The Holy Day is quite different than a holiday; a holy day is the Church's gift to man. Not having to work has little to do with a holy day of obligation.

A holiday is a day in which we find freedom from work, freedom from the routine.
A holy day is different. It is holy because it is not dependent on our decision, it is not homemade but ordained. We do not make it, rather we receive it.

It is an acknowledgment that we receive our time not from ourselves, or by our own doing, not from the stars or the sun or the planets that revolve; we receive our time from him who creates and sustains the universe. We set our watches no longer by the rhythm of the sun and moon but by the rhythm of grace bursting in our time and filling it with the presence of him who knows no time but invites us to keep rhythm with eternity.

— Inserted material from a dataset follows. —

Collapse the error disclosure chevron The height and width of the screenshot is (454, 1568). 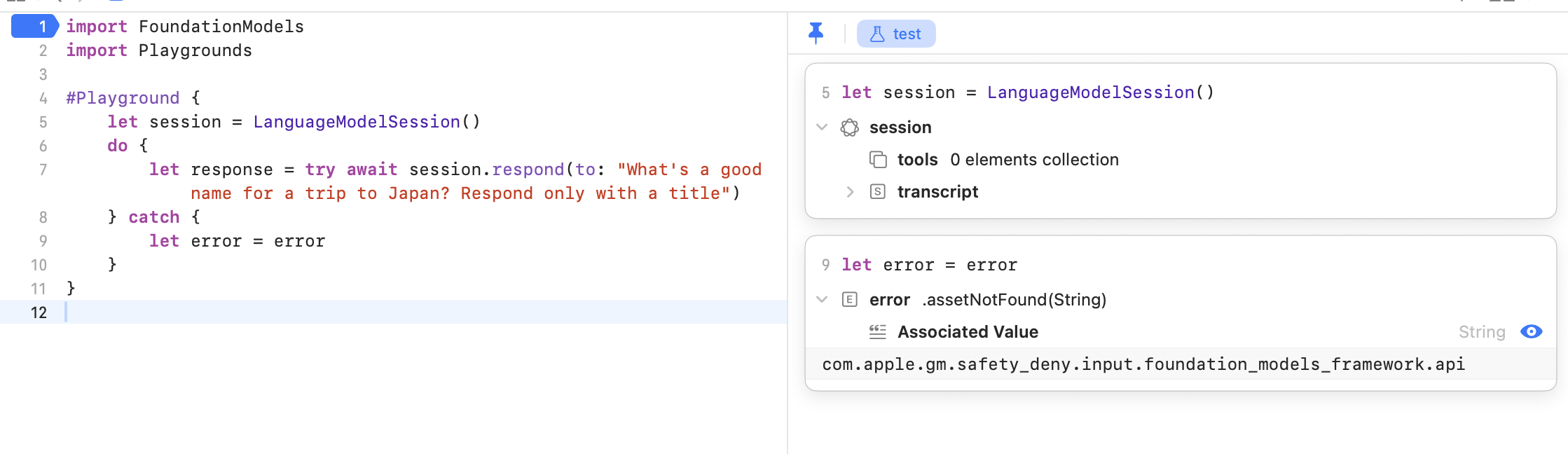tap(823, 300)

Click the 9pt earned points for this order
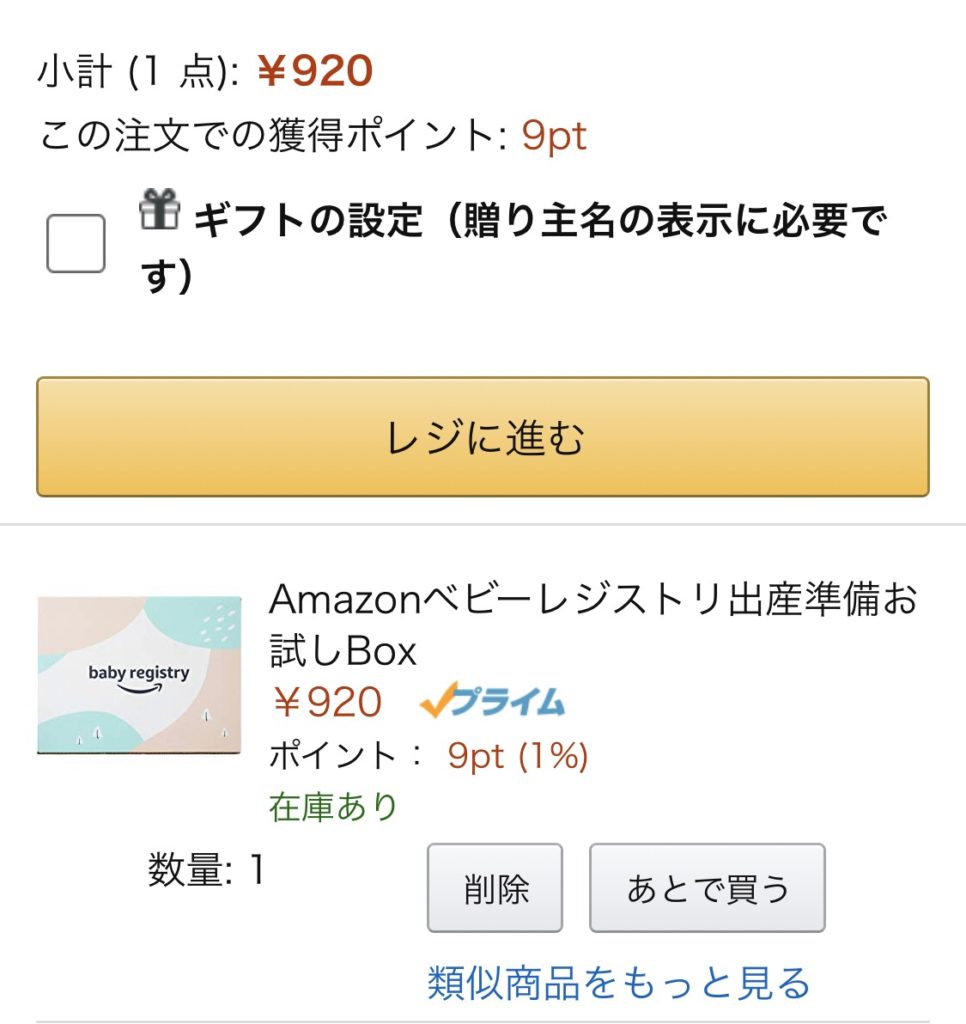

A holiday may be a time when we take a break from the routine of living; a Holy Day is where we pause to recognize God breaking through our day. Thus, the routine of living is filled with the giver of life himself.

The Holy Day reminds us of the beauty that is awaken by faith and thus our routine should be changed forever. A holy Day is not a break from something but rather it is a celebration of Someone breaking through into our existence so that it adds an eternal pep to our not so routine steps.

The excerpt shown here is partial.